Compute-to-data eliminates the sharing problem

With Rapha Protocol, the AI company does not receive DICOM data. Instead:

The model is containerised and cryptographically signed.
The container is deployed to the hospital's edge appliance — inside the PACS network, behind the firewall.
The model trains locally against DICOM studies in their native location. The DICOM files are never copied, transferred, or transmitted outside the hospital.
Patient identifiers and StudyInstanceUIDs are keyed-hashed with a hospital-held HMAC key. The training runtime sees hashed identifiers, not real PHI.
Only trained model weights, validation metrics, and cryptographic proof receipts leave the institution.
The hospital earns 70% of the training fee through Polygon USDC settlement.

The data sharing agreement is replaced by a compute access agreement — a fundamentally simpler legal instrument because no data changes custody.
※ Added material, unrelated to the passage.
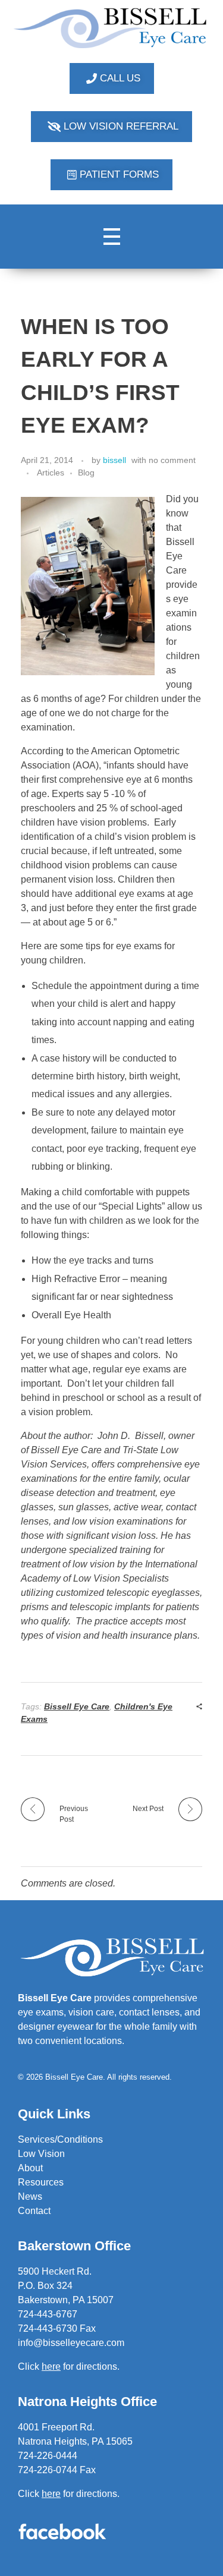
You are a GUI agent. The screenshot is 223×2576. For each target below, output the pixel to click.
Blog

DICOM-specific security controls

QIDO-RS scoping: The DICOMweb client queries only scoped study metadata. Broad PACS scans are rejected at the client level.
PHI HMAC hashing: Patient identifiers, StudyInstanceUIDs, and AccessionNumbers are hashed with a hospital-held key before any metadata reaches the training runtime.
Free text suppression: StudyDescription and ProtocolName are suppressed by default in metadata extraction. They can contain incidental PHI.
Pixel data confinement: DICOM pixel data is read directly from the PACS mount into the SGX enclave. It never exists in unencrypted form outside the enclave's protected memory region.
Output validation: The output guard rejects any file with .dcm extension. Trained model weights cannot contain DICOM data.

Production deployment requires: real hospital DICOMweb endpoints, hospital-held PHI HMAC keys (32-byte), scoped study queries, OPA policy approval, SGX/DCAP + TPM attestation, and configured enterprise-node trainer command. Demo-only clients are isolated from production.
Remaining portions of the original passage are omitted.